Excerpted passage Start Marker

At least six people are reported dead after Israeli Prime Minister Benjamin Netanyahu instructed the Israeli army to begin a ground invasion of the Gaza Strip, following failed peace talks.
Israel has invaded Gaza, for the first time since 2009, to find and destroy tunnels being used by Hamas militants to infiltrate its territory, according to the New York Times.
Israel launched Operation Protective Edge on July 8 to stamp out rocket attacks from Gaza and the army said the new operation would include ground and air assaults.
After peace talks faltered, that were supposed to be brokered by Egypt, the ground assault began following a five-hour truce and more than 10 days of air strikes and fighting.
Our goal is to target Hamas’ tunnels that enable terrorists to infiltrate Israel and carry out attacks. This requires precise operations.
— IDF (@IDFSpokesperson) July 17, 2014
A rocket fired from Gaza hit southern Israel exactly as the UN-requested five-hour lull ended at 3pm local time (10am Thursday AEST), and the military resumed its air strikes on the besieged Palestinian territory, killing three children in a strike in the heart of Gaza City, according to medics.

Excerpted passage End Marker

Task set
[1] In the news report on Israel's ground invasion of Gaza, on what date did Israel launch Operation Protective Edge?
[2] Continue the news report on Israel's ground invasion of Gaza from its last sentence.

Source material Start Marker

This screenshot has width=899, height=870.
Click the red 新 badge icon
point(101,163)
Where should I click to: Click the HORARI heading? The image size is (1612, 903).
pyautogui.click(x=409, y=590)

Source material End Marker

Results of the tasks
[1] July 8

[2]
The Israeli Defence Force released a statement on Thursday night (local time) saying that the goal of the invasion was to protect its citizens and destroy Hamas, the Islamist movement which has a stronghold in Gaza.
“Following 10 days of Hamas attacks by land, air and sea, and after repeated rejections of offers to de-escalate the situation, the Israel Defence Forces (army) has initiated a ground operation within the Gaza Strip,” an Israeli spokesman said in a statement.
At least 240 Palestinians have been killed in Israeli air strikes since July 8, many of them children, medics in Gaza said, with a NGO based in the coastal enclave saying 80 per cent of the deaths were civilians.
Hamas said Israel’s fresh attack was a “foolish” move that would have “dreadful consequences”, The Guardian reports.
In an effort to protect its territory and citizens, Israeli military called up an extra 18,000 reservists this morning (AEST), to take the troop numbers at the Gaza Strip to 60,000.
The IDF defended the ground assault, saying it had prevented “a mass terrorist attack against Israeli civilians” from the Palestinian tunnels.
It said it had also earlier intercepted 13 rockets, including two over the Israeli city Tel Aviv, late Thursday night (Iocal time).
Reports of heavy artillery fire and at least six deaths have filtered through in the early hours of the new ground attack.
The IDF has also told Palestinian residents to remain in their bomb shelters for the rest of the night.
Media in Gaza have been told to leave their hotels and are headed to an undisclosed location, according to a Sky News report.
Washington Post correspondent William Booth posted this eery picture of the blacked-out Gaza strip, where he was camped out with other media.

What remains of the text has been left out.